Nous nous sommes attachés dans ce chapitre à montrer les spécificités sur le plan spatial des migrations d’Indiens très qualifiés, en les mettant en regard de l’ensemble des migrations sud-asiatiques puis indiennes. Les migrants très qualifiés peuvent être envisagés comme un groupe de migrants qui se caractérise par sa mise en place récente, une répartition privilégiant les pays occidentaux et des flux fortement déterminés par des dispositifs politiques qui leur sont dédiés, donc des pôles, des rythmes et logiques de diffusion assez originaux par rapport à ceux qui prévalent dans le champ migratoire dans son ensemble. On observe en particulier un glissement du pôle britannique qui dominait durant la période coloniale à une concentration dans les pays neufs anglo-saxons au cours des trois à quatre dernières décennies. De plus l’attraction du bassin migratoire des pays du golfe arabo- persique sur l’ensemble des migrants asiatiques semble s’exercer aussi sur ces migrants, ce qui constitue un élément de similitude avec le champ migratoire dans son ensemble.
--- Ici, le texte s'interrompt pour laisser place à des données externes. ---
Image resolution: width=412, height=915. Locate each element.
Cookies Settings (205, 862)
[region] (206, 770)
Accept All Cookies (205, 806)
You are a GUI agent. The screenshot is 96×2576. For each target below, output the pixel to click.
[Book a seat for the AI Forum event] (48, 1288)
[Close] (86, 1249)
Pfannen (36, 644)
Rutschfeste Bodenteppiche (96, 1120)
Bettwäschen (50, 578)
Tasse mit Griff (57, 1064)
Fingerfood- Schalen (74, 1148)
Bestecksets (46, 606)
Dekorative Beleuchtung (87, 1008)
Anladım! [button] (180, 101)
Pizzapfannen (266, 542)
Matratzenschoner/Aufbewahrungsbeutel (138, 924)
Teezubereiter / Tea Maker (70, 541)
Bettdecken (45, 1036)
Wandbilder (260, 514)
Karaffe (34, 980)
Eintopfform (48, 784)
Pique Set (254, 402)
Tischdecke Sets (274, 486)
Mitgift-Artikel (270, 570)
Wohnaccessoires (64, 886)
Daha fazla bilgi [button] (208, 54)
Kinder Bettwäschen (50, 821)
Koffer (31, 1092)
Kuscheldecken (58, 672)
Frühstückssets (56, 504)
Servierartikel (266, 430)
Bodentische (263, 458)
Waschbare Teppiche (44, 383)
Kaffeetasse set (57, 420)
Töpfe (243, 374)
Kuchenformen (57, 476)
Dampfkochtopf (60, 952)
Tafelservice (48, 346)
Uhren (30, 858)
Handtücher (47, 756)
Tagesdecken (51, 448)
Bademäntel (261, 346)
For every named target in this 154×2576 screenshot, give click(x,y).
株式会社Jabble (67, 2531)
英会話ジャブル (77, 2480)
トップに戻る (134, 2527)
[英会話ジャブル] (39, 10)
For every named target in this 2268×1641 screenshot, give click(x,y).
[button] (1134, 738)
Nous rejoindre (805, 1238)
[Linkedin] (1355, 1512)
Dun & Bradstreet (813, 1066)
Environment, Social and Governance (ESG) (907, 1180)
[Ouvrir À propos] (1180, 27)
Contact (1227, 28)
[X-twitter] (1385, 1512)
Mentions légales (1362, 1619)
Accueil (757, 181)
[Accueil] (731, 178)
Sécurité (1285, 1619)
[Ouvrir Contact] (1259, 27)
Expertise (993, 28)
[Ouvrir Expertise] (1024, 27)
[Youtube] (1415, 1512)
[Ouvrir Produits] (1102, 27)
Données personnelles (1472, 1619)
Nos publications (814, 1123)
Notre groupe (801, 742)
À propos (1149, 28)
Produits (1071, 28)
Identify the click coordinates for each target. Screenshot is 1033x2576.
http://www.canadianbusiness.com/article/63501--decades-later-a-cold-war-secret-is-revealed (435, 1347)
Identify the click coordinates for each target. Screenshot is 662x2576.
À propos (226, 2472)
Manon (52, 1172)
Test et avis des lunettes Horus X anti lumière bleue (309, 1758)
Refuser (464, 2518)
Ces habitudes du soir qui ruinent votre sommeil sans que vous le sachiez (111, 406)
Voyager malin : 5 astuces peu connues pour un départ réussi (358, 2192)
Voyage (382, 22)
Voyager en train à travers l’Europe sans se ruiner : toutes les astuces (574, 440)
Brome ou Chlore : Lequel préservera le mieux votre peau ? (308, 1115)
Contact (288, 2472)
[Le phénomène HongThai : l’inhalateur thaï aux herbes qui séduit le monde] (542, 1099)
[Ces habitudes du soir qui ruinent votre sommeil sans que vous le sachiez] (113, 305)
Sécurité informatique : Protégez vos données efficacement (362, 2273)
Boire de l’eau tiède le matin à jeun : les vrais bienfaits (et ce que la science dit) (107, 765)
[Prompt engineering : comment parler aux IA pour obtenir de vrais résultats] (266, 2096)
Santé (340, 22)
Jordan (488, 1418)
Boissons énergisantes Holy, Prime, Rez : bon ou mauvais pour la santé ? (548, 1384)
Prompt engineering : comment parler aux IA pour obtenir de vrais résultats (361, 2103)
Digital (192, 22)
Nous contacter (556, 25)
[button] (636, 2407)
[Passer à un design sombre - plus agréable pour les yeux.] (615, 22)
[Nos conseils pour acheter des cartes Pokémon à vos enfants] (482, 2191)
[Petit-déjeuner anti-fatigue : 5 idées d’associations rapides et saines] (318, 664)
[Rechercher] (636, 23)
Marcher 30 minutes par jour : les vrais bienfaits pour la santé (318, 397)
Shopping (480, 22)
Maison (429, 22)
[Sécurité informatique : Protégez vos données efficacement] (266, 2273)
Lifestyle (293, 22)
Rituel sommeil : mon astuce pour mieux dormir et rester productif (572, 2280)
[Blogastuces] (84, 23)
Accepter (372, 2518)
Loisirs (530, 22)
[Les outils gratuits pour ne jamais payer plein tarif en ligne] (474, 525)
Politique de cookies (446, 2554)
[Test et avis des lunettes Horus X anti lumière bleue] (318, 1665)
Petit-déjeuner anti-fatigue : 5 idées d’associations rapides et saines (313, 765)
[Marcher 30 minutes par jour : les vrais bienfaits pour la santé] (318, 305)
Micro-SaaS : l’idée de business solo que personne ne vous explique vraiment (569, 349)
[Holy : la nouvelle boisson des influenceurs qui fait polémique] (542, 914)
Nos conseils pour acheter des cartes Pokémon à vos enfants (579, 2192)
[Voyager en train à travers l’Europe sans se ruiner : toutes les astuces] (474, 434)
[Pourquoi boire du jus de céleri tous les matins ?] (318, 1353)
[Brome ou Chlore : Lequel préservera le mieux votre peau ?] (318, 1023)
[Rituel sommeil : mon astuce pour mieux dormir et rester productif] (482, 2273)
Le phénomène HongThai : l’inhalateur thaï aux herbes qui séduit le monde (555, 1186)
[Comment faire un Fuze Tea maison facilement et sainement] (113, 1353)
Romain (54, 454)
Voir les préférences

Par ailleurs le recours à la notion de sous-champ migratoire n’exclut pas les autres logiques dont peut relever la mobilité des individus en fonction de leurs autres ressources identitaires, notamment leur origine géographique et leur identité régionale, ainsi que leur appartenance religieuse. Cela souligne au contraire l’insertion du sous-champ dans le champ migratoire et ses relations étroites avec ses différentes composantes, notamment dans les pays d’accueil. Enfin il faut signaler la difficulté à identifier ces migrants à partir des données disponibles, élaborées en général seulement sur la base de l’appartenance nationale, ce qui est un problème récurrent pour les migrants très qualifiés. Cela constitue une limite à l’exercice, puisque cela nous a sans doute amené à donner plus de poids à des destinations où ce type de migrants est bien identifié, tels que les pays anglo-saxons, au détriment de phénomènes sans doute plus diffus mais difficiles à appréhender.